**Instructions to follow**
Please copy out the material verbatim, from the line containing "1025x768 pixels. How" through the line containing "[x=482, y=204]", both included, and only those lines.

-- START Data for processing --

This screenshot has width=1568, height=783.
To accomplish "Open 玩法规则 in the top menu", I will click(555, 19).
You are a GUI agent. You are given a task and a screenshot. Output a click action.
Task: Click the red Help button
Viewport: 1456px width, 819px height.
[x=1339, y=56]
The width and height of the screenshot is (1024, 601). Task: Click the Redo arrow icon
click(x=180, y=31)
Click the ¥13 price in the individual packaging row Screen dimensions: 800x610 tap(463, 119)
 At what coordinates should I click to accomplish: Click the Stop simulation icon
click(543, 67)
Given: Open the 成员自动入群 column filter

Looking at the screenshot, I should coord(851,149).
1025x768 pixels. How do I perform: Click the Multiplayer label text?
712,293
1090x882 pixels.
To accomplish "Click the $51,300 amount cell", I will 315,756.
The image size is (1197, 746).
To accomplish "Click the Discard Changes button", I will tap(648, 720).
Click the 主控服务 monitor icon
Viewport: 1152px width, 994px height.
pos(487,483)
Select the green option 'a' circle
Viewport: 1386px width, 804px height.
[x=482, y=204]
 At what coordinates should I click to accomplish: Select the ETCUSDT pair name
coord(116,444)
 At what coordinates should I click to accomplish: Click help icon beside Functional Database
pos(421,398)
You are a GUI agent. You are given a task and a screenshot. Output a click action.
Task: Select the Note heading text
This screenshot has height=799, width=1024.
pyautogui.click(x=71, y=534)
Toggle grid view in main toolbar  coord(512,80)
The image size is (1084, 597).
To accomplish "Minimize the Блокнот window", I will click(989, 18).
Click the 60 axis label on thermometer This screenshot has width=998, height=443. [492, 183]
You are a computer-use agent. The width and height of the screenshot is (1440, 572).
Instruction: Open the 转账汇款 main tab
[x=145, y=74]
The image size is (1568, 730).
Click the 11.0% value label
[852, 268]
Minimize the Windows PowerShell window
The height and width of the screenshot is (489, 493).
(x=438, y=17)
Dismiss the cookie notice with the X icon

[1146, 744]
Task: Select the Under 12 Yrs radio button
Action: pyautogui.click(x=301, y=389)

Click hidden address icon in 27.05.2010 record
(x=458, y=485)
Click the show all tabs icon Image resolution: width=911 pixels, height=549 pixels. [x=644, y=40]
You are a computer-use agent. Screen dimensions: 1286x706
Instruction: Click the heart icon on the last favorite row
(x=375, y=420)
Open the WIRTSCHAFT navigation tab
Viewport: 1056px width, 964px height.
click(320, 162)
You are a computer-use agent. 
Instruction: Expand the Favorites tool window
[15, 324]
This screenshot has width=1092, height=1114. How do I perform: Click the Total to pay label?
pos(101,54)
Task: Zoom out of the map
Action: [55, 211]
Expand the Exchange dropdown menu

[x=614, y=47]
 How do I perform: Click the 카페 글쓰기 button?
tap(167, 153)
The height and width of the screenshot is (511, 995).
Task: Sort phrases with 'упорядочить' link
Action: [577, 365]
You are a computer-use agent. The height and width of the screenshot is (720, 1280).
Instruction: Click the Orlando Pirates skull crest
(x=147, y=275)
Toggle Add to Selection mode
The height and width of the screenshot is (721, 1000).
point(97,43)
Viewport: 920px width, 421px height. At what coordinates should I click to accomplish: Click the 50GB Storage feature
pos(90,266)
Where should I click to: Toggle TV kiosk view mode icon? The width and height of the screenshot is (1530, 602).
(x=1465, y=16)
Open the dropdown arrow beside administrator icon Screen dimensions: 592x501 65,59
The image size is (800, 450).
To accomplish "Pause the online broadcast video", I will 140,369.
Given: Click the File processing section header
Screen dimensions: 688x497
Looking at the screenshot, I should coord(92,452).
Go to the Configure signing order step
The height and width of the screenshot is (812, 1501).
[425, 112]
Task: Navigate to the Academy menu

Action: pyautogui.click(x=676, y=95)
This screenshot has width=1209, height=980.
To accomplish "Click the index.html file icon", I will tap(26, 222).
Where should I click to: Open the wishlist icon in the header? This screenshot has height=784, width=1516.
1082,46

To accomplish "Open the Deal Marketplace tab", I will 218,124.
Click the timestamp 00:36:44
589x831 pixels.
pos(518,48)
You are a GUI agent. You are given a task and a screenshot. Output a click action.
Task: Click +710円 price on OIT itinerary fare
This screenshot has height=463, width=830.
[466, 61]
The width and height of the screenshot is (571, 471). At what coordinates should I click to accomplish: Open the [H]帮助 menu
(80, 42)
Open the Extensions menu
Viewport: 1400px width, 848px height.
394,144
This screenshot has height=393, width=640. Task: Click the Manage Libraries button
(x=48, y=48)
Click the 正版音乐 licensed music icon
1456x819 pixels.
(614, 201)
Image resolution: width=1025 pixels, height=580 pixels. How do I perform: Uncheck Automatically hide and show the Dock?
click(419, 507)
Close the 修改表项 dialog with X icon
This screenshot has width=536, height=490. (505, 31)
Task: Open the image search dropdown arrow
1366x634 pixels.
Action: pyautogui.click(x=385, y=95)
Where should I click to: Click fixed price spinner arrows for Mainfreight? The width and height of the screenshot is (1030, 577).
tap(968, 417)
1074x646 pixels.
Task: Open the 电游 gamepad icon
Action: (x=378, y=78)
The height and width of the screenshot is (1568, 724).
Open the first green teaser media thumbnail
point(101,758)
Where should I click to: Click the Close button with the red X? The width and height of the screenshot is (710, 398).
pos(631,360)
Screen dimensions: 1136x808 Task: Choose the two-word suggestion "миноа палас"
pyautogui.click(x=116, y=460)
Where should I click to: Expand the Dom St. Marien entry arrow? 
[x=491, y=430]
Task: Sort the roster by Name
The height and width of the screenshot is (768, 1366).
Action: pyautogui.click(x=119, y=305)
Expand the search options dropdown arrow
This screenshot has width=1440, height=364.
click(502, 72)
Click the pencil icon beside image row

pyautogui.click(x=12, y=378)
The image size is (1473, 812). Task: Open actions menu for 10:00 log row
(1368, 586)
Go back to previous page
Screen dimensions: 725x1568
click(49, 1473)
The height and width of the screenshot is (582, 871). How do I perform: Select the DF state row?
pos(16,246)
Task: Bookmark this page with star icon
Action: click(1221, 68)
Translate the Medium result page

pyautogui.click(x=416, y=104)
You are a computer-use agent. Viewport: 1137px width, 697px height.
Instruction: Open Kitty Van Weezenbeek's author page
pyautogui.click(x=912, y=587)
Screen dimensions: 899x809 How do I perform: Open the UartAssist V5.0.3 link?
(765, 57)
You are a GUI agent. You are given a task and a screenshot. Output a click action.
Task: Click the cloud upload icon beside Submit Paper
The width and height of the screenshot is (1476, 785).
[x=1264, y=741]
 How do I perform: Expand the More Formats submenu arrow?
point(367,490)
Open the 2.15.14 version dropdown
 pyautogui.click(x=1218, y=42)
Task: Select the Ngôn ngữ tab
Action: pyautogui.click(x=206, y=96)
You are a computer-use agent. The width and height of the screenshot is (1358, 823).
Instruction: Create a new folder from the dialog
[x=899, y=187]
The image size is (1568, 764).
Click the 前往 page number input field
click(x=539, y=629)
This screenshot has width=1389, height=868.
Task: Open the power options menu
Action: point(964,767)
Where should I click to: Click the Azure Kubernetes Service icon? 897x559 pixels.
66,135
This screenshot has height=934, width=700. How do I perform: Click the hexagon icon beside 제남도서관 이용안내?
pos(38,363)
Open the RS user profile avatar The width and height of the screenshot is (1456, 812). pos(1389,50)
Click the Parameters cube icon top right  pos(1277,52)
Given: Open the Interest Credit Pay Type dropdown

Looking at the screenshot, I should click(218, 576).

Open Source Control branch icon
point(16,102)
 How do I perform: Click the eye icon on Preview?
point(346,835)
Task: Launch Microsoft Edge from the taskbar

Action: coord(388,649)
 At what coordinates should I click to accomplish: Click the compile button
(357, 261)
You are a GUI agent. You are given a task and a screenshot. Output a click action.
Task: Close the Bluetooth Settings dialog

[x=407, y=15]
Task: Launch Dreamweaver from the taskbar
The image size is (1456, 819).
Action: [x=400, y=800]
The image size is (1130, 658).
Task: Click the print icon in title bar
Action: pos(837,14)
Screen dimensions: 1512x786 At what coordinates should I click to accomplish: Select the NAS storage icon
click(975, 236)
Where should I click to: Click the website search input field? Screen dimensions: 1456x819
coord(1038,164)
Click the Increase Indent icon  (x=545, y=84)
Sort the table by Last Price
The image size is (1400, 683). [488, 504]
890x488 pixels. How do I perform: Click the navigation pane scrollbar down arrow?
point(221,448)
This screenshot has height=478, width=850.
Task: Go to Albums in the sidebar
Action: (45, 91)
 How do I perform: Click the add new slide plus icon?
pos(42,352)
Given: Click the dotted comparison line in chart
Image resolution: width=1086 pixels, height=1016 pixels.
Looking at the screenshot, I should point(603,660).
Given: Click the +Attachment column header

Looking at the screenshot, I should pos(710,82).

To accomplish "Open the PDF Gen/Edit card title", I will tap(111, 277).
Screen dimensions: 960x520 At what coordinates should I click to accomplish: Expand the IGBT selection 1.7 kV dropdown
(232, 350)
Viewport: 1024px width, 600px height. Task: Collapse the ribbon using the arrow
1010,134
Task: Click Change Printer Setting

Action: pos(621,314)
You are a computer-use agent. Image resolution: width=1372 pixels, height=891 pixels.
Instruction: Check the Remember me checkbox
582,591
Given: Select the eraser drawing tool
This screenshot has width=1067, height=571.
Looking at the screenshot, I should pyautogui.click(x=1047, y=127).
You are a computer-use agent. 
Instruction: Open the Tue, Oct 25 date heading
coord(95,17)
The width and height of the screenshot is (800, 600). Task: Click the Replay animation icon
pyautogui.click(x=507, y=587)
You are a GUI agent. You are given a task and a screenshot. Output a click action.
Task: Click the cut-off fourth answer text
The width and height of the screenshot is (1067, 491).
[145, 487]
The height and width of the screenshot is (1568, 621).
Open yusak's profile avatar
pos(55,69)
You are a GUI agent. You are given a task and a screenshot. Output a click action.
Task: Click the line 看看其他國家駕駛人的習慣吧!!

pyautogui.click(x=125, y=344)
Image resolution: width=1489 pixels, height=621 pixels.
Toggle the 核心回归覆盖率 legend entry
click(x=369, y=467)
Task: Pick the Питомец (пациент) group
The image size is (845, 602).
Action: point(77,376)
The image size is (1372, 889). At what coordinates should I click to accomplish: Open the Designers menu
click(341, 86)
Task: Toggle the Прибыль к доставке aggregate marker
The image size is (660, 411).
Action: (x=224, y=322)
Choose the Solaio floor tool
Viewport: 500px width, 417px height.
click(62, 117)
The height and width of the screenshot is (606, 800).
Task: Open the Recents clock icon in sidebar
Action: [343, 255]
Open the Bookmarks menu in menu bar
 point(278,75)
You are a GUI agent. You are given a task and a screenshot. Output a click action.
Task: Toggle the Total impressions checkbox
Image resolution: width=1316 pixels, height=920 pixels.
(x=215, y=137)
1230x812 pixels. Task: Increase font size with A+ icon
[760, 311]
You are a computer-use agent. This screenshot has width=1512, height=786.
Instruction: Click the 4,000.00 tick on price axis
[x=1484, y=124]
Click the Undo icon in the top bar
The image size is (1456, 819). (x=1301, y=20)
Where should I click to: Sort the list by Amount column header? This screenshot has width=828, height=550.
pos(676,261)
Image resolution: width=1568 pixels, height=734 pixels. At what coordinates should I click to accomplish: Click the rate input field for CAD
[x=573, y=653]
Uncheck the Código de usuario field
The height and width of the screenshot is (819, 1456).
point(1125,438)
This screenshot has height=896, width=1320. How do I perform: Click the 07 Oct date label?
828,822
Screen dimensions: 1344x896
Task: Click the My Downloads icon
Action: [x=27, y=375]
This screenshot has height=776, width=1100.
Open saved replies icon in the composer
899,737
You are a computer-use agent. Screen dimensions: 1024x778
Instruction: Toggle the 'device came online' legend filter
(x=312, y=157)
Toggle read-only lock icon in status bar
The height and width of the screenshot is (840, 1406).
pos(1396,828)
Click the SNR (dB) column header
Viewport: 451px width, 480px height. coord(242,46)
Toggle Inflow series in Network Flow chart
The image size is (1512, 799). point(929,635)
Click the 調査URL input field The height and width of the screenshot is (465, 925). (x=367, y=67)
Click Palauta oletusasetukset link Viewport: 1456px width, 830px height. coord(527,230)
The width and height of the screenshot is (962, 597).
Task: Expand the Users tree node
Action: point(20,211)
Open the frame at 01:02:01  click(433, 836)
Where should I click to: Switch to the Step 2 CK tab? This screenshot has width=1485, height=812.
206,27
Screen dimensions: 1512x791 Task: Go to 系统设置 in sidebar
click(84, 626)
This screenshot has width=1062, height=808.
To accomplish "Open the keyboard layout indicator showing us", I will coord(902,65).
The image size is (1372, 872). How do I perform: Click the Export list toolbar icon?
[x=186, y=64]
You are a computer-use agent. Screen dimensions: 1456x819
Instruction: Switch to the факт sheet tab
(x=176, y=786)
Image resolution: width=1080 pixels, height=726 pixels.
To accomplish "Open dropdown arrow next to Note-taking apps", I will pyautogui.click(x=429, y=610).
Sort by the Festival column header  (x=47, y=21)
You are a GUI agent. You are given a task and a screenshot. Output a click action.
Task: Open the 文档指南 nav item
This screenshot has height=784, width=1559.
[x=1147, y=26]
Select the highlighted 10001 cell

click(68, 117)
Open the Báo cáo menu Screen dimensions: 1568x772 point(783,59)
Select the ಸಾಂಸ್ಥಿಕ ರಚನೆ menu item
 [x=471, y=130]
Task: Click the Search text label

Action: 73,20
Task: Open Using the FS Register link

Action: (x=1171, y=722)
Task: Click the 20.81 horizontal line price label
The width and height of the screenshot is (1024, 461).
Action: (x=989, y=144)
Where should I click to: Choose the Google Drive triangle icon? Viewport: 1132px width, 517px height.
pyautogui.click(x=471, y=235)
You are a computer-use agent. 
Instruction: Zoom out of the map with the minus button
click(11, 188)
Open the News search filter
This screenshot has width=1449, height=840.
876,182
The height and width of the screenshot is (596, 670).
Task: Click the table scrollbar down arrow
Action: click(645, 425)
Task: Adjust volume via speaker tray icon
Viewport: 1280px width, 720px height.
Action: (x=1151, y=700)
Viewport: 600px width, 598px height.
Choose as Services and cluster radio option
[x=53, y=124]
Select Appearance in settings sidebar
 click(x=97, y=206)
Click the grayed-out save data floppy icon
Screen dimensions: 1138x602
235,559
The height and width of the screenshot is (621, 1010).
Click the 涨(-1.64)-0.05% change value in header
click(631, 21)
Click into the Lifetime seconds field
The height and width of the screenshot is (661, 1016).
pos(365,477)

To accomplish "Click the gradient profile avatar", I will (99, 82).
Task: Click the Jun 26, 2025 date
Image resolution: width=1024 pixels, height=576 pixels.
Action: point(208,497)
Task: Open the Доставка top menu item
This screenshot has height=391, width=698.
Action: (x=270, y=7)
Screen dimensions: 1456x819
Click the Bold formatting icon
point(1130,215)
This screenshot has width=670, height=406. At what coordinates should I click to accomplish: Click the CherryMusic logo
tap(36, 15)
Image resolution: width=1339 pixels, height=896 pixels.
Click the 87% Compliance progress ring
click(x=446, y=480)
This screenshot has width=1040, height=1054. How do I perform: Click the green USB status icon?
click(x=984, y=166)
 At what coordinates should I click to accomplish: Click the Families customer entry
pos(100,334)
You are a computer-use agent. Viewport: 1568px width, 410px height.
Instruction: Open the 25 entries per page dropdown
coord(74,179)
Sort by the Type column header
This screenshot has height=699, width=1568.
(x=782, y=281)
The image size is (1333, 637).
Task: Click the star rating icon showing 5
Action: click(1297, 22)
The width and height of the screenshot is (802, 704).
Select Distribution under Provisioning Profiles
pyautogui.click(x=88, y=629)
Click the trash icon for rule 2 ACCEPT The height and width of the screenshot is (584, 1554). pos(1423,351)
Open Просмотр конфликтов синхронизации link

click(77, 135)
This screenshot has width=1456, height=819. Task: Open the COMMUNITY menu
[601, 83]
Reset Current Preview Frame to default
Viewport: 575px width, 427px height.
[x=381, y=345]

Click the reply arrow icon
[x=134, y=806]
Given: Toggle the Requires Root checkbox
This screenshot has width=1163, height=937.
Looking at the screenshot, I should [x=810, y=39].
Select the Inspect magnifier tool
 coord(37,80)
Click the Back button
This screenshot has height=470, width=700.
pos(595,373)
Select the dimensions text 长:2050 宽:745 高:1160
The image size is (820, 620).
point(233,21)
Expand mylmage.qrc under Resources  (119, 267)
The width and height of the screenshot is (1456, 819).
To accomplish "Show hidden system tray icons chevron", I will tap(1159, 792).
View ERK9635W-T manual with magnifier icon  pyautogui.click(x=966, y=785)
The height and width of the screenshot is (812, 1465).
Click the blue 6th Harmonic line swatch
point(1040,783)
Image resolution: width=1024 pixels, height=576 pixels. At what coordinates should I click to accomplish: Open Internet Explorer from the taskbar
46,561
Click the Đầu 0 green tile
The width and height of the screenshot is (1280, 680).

-- END Data for processing --

**The answer**
1025x768 pixels. How do I perform: Click the Multiplayer label text?
712,293
1090x882 pixels.
To accomplish "Click the $51,300 amount cell", I will 315,756.
The image size is (1197, 746).
To accomplish "Click the Discard Changes button", I will tap(648, 720).
Click the 主控服务 monitor icon
Viewport: 1152px width, 994px height.
pos(487,483)
Select the green option 'a' circle
Viewport: 1386px width, 804px height.
[x=482, y=204]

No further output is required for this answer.